Beijing is peeved about pan-dem lawmakers’ mass resignation. The CCP wants to kick them in the teeth repeatedly, but has a panty-wetting tantrum when they move out of teeth-kicking range – a challenge to the Central Government, apparently.
Beijing and the local puppets might actually miss the pan-dems. With no-one delaying business in the legislature through paper-throwing, quorum counts and filibusters, who will be to blame from now on for ‘holding up essential government work’? Unless, of course, the executive branch starts to deliver on housing, health care, schools, etc – in which case everyone will warmly welcome the barring of democratically elected members.
Questions on many minds: What is the purpose now of LegCo? And what is the purpose of the Basic Law? Or of the Hong Kong legal system as a whole? The last question is not overblown – the logic of the NPC disqualification edict is headache-inducing (for example, the government itself kept the four in LegCo by postponing the election, but now even wants to reclaim their salaries). The Bar Association bashes out a quick critique.
Another teacher is de-registered for what RTHK calls ‘dodgy history lessons’. Alleged examples: ancient Chinese invented paper to save tortoises (of oracle bones fame) from extinction, and the Brits launched the Opium Wars to save China from drugs. This would be brilliant stand-up. He or she is utterly wasted teaching kids. What about teaching that no-one died of hunger, disease and cannibalism during Mao’s Great Leap Forward? Would that count as ‘dodgy’?
It could be that the CCP is now ordering the Education Bureau to find teachers to bar – maybe they have a quota to fill. Schools are resisting, with principals complaining about informers snitching on teachers.
(Speaking of which, fun ideas from the US on how to use a snitch hotline.)
In a similar spirit, Wired examines Hong Kong as a case study in the death of democracy.
The BBC on Hong Kong news-stands as allegory for declining press freedom. Did you know the SCMP started up Hong Kong’s streetside newspaper stalls as part of its mission to topple the Chinese regime? Does the CCP know?
Slumming it, part 1: The NY Post on the evils of the WHO…
It’s been clear from the pandemic’s start that China staged a shameful coverup that cost lives across the world. Now, newly uncovered details show that the World Health Organization didn’t just kowtow to the Communists — the UN agency actively helped Beijing whitewash its deadly deeds.

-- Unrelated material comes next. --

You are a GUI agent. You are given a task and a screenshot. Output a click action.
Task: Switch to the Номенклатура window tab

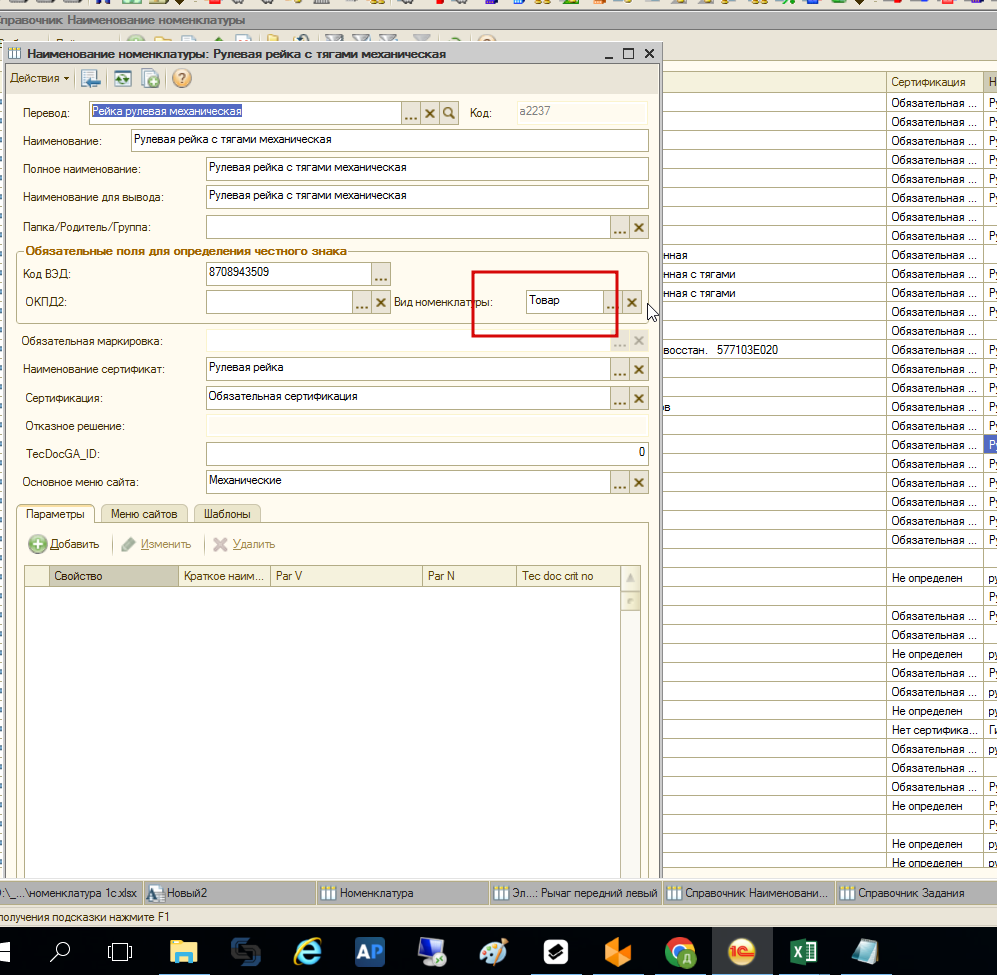point(375,893)
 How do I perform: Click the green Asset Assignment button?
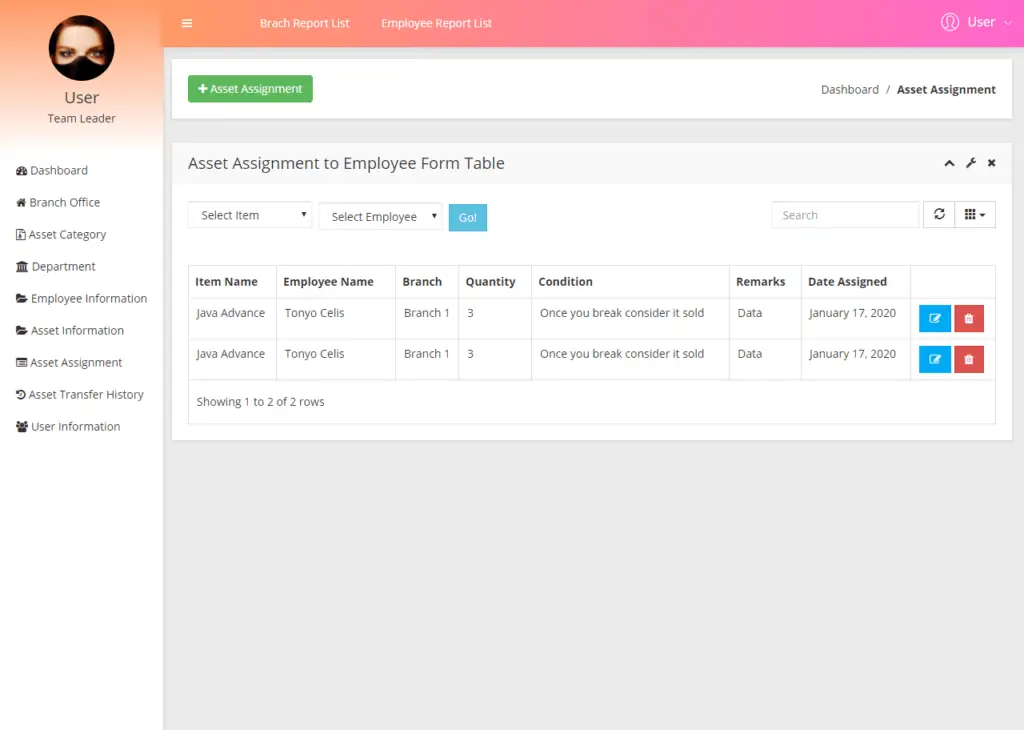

Slumming it, part 2: Gordon Chang – the pundit who has predicted the coming collapse of the CCP system for close to 20 years – on Beijing’s might-is-right view of the world.
Slumming it, part 3: National Interest enticingly wonders whether Beijing’s man-made islands in the South China Sea are crumbling away like other tofu projects.
From the Interpreter, a review of Thomas Orlik’s book China: The Bubble that Never Pops.
Netizens find ways to overcome the WHO Facebook page’s censorship of references to Taiwan and Winnie the Pooh.
Al Jazeera on the decline of the Kuomintang, which ‘by its own admission has less than 9,000 party members under 40.’ An academic says…
“They’ve been in Taiwan for 70 years. They could rename the party the ‘Taiwanese Nationalist Party’ or do other symbolic things to indicate they are really first and foremost for standing up for the Taiwanese.”
This has been the year of Taiwanese soft power – Ketagalan Media asks how to monetize it, starting with up-market coffee.
And everything you wanted to know about Pocky…
The original version of Pocky was totally coated in chocolate, but that caused a problem since the thin chocolate coating melted easily in the hand. The inspiration for the exposed bit of the pretzel stick underneath is said to have come from an Osaka specialty, kushikatsu – breaded deep-fried bite-sized morsels of meat, shrimp and vegetables on skewers.